Para não desacreditar mais o lobby a favor das usinas nucleares, houve uma imediata mobilização dos lobistas da Associação Brasileira para o Desenvolvimento de Atividades Nucleares, da Frente Parlamentar Mista da Tecnologia e Atividades Nucleares (grupo de parlamentares oportunistas que apoiam a energia nuclear no Brasil), de acadêmicos beneficiados com o programa nuclear brasileiro, da mídia corporativa; todos unânimes em atacar a proposta do parlamentar extremista. Viram nesta iniciativa como “um tiro no pé”, mais dificuldades aos seus interesses de emplacar a construção de novas usinas nucleares no país. Como é reconhecido, a energia nuclear é amplamente rejeitada pela maioria da população brasileira, e a possibilidade de o país fabricar bombas atômicas só aumentaria a rejeição popular por esta fonte de energia elétrica, e de destruição da vida.

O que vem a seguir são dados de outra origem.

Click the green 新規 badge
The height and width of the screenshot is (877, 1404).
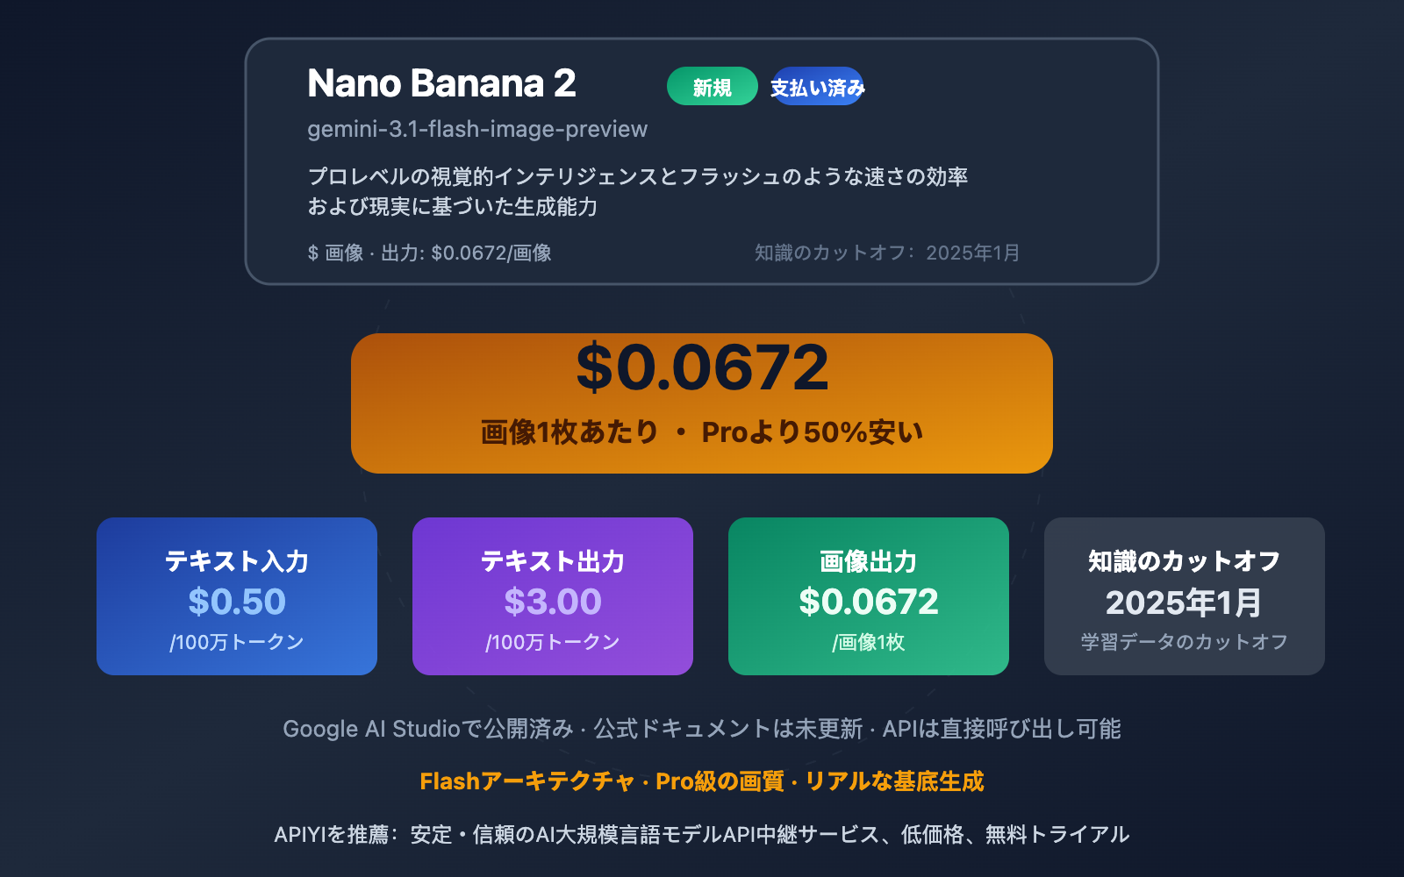pos(712,87)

Várias associações científicas também vieram a público repudiar a “PEC da Bomba Atômica”, a Sociedade Brasileira para o Progresso da Ciência, a Academia Brasileira de Ciências, a Sociedade Brasileira de Física e a Sociedade Brasileira de Química. Todavia nada falaram dos resíduos produzidos por usinas nucleares que podem ser usados para a fabricação de artefatos nucleares. Quem é contra fabricar bombas atômicas, por coerência, deveria também combater usinas nucleares.

Inacreditável foi a interpretação que o Estadão Verifica (em parceria com o Projeto Comprova) fez da fala do ministro Silveira. Bem conhecido por suas posições reacionárias, e um ativo defensor da nucleoeletricidade no país, este jornal chegou a publicar que o ministro não falou, o que ele disse.

A lição de ambos episódios é que o tempo do ministro das “boas ideias” esgotou. Deveria se preocupar mais com outros assuntos de sua pasta ligados às páginas policiais, pela venda de licenças ambientais em Minas Gerais; e explicar melhor como se deu o interesse de um grupo empresarial, sem nenhuma experiência na área, por usinas nucleares.